Duanni Huang

Electrically Driven and Thermally Tunable Integrated Optical Isolators for Silicon Photonics

Optical isolators are required to block undesired reflections in many photonic integrated circuits (PICs), but the performance of on-chip isolators using the magneto-optic effect has been limited due to high loss of such materials. Moreover, they require precise positioning of a permanent magnet close to the chip, increasing footprint and impeding packaging. In this paper, we propose an optical isolator on the silicon-on-insulator platform with record performance and without the use of any external permanent magnets. A metallic microstrip above the bonded silicon microring (MR) is used to generate the magnetic field required for the nonreciprocal behavior. Simultaneously, the microstrip can be used to provide 0.6 nm of thermal tuning while preserving over 20 dB of isolation. We measure 32 dB of isolation near 1555 nm with only 2.3 dB excess loss in a 35 μm radius MR. The tunability, compactness, and lack of permanent magnets suggest this device is a major step towards integration in PICs.

Compact Tb doped fiber optic current sensor with high sensitivity.

A highly sensitive fiber optic current sensor using terbium doped fiber is presented. The Verdet constant of the terbium doped fiber at 1300nm is found to be 19.5μrad/A using both a polarimetric and interferometric type sensor. Measurements on a Sagnac-loop sensor using 10cm of terbium doped fiber placed inside a solenoid show over 40dB of open loop dynamic range as well as a minimum detectable current of 0.1mA. Extrapolations of our measurements show that in a practical setup with Tb fiber wrapped around a current carrying wire, the optimal configuration is a 0.5m piece of Tb fiber with a noise limit of 22mA/√Hz. This sensor is promising for current sensing applications that require high sensitivity and small size, weight, and power.

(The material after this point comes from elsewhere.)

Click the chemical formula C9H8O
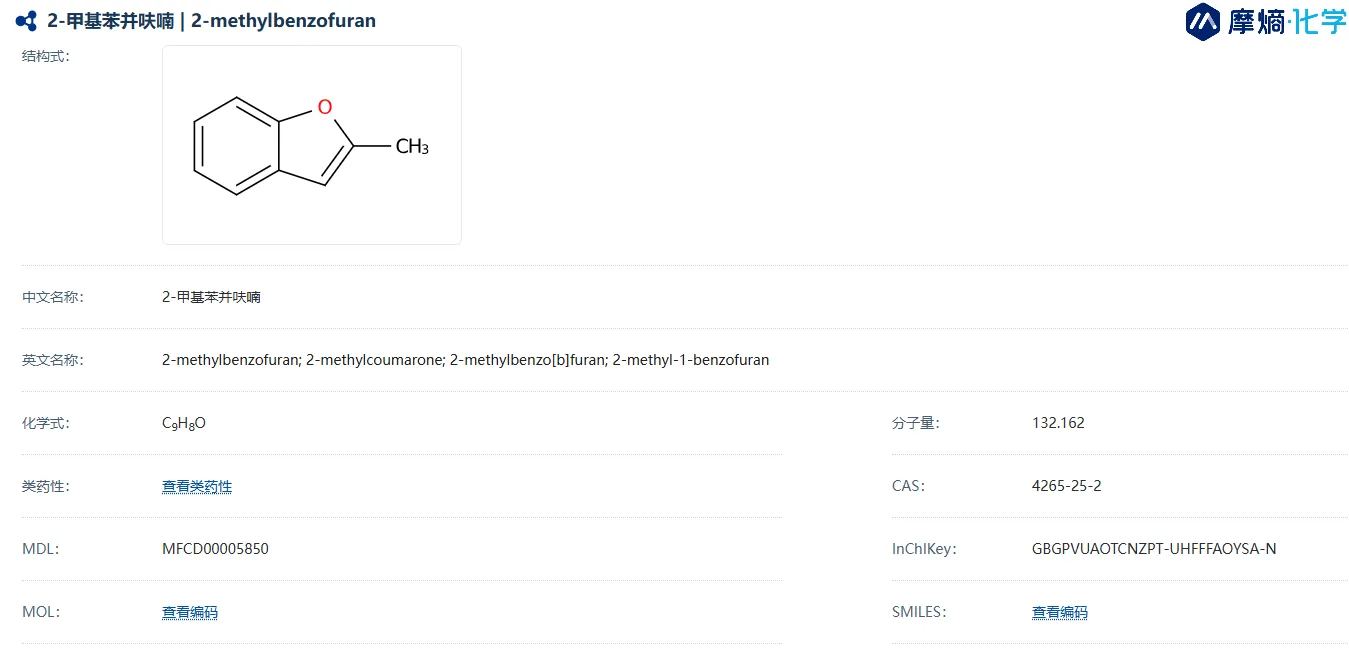This screenshot has height=655, width=1349. pyautogui.click(x=184, y=424)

Full vectorial mode solver for design and optimization of magneto-optic devices

In this work, we present a curl-curl formulation for computing the electromagnetic modes that propagate in a waveguide, fully or partially made with magneto-optic material. Such medium is characterized by a nonreciprocal permittivity tensor, which is responsible for a different propagation constant for the forward and backward traveling modes. By exploiting this property, an optical integrated isolator can be effectively designed and optimized. Finally, a detailed analysis based on the proposed finite element mode solver is performed to investigate the fabrication tolerance of the nonreciprocal waveguide.

Integrated compact optical current sensors with high sensitivity

We demonstrate a Sagnac based fiber optic current sensor using only 10cm of terbium doped fiber with a high Verdet constant of 15.5 rad/Tm at a wavelength of 1300nm. Measurements of the fiber inside a solenoid show over 40dB of open loop dynamic range as well as a minimum detectable current of 0.1mA. In order to decrease size while increasing sensitivity even further, we consider integrated magneto-optic waveguides as the sensing element. Using silicon waveguides alongside magneto-optic material such as cerium doped yttrium iron garnet (Ce:YiG), we model the Verdet constant to be as high as 10,000 rad/Tm. This improvement by three orders of magnitude shows potential for magnetooptic waveguides to be used in ultra-high sensitivity optical magnetometers and current sensors. Finally, we propose a fully integrated optical current sensor using heterogeneous integration for silicon photonics.